[어느 모음에서 가져온 항목]
--------------------

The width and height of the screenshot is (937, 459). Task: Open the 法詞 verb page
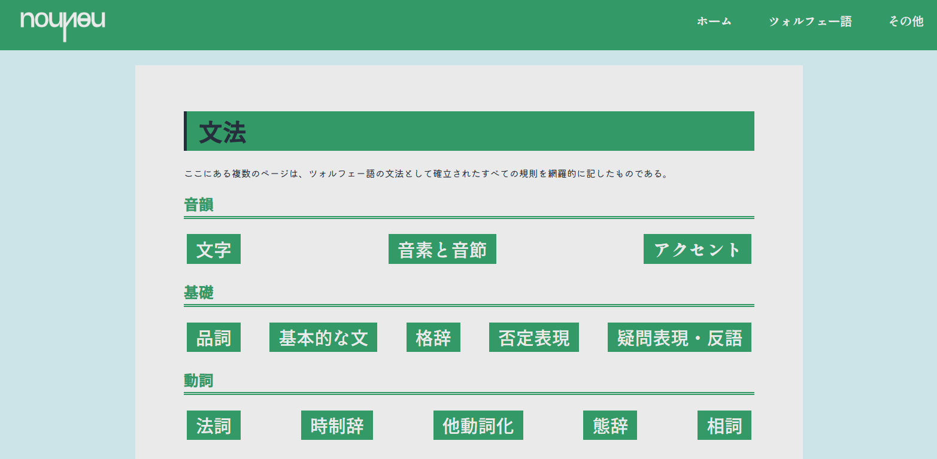tap(214, 425)
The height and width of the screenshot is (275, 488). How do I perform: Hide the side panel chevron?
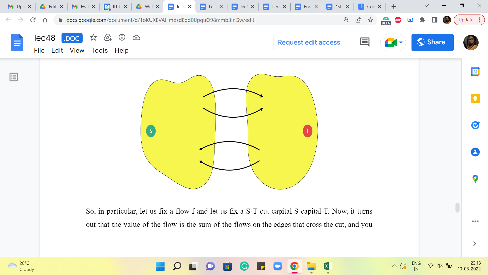click(475, 244)
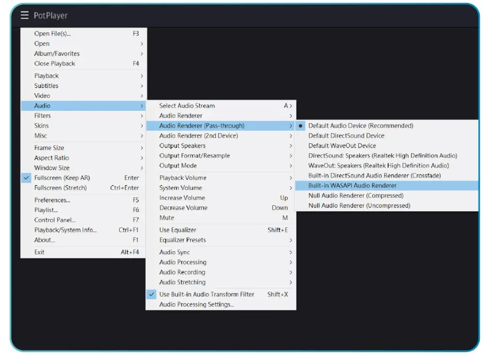Screen dimensions: 486x356
Task: Expand the Output Format/Resample submenu
Action: tap(194, 156)
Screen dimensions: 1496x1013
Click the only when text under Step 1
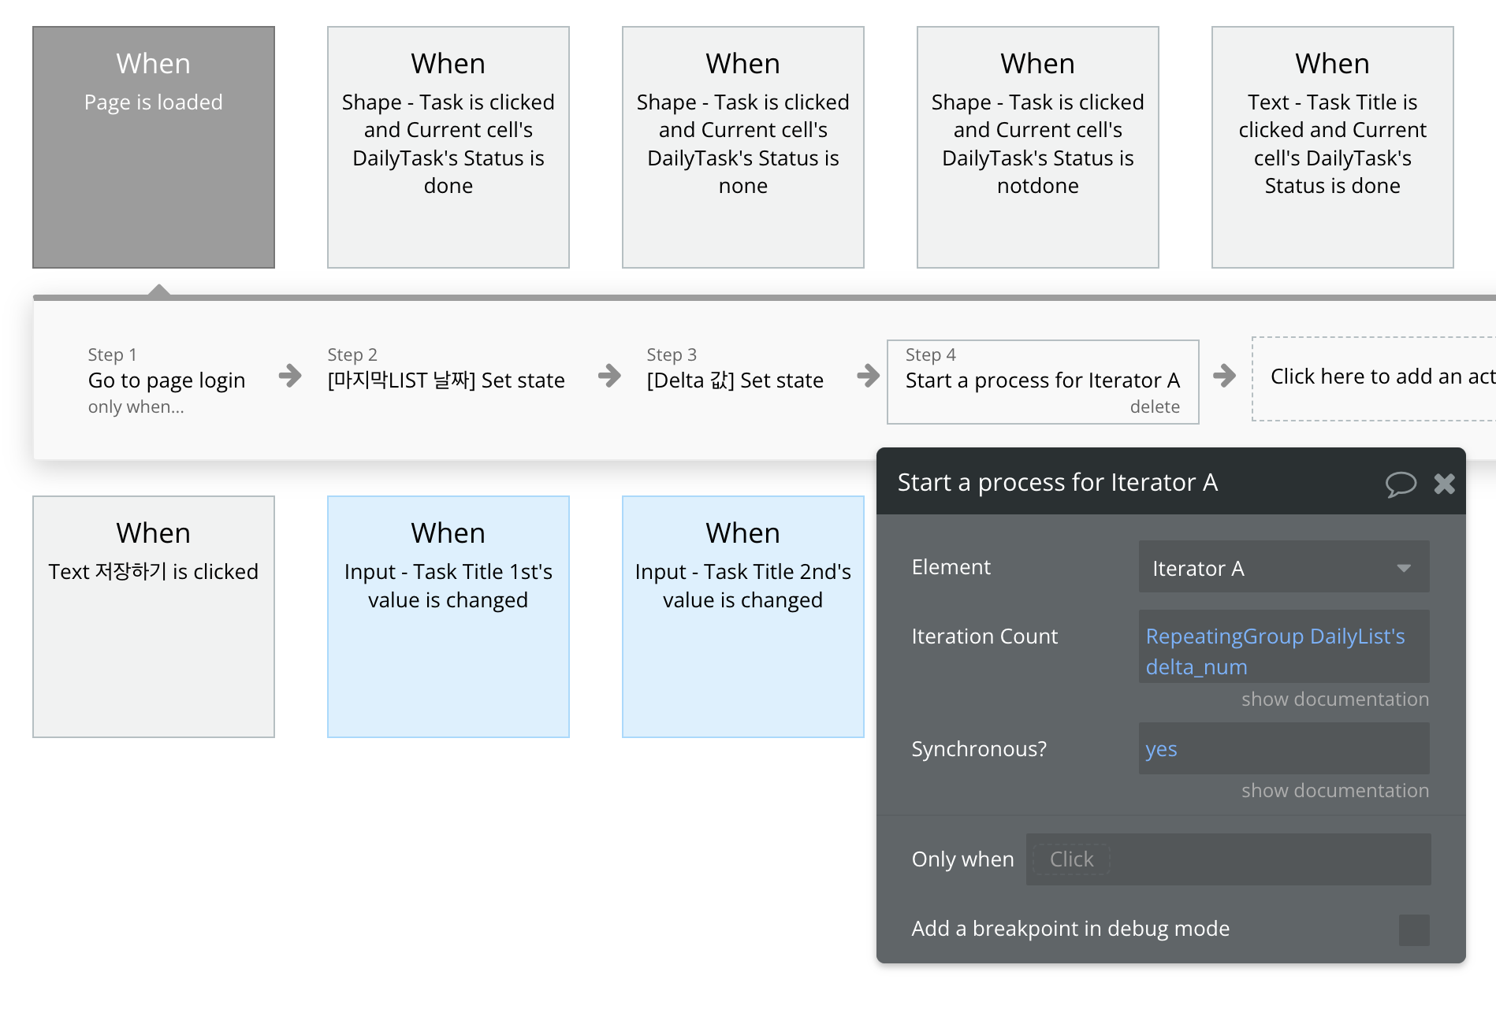[136, 407]
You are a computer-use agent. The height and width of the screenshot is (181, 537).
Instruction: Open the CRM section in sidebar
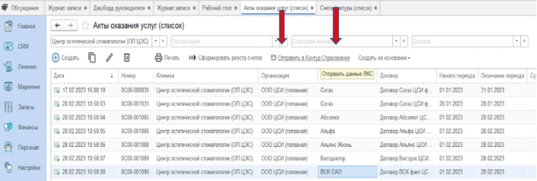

--------------------

→ 작업 지시
위의 항목을 모두 한 글자도 바꾸지 말고 그대로 옮겨 적되, 그림은 빼세요.

→ 답변
The width and height of the screenshot is (937, 459). Task: Open the 法詞 verb page
tap(214, 425)
The height and width of the screenshot is (275, 488). How do I perform: Hide the side panel chevron?
click(475, 244)
Screen dimensions: 486x356
Task: Expand the Output Format/Resample submenu
Action: tap(194, 156)
Screen dimensions: 1496x1013
Click the only when text under Step 1
[136, 407]
You are a computer-use agent. The height and width of the screenshot is (181, 537).
Instruction: Open the CRM section in sidebar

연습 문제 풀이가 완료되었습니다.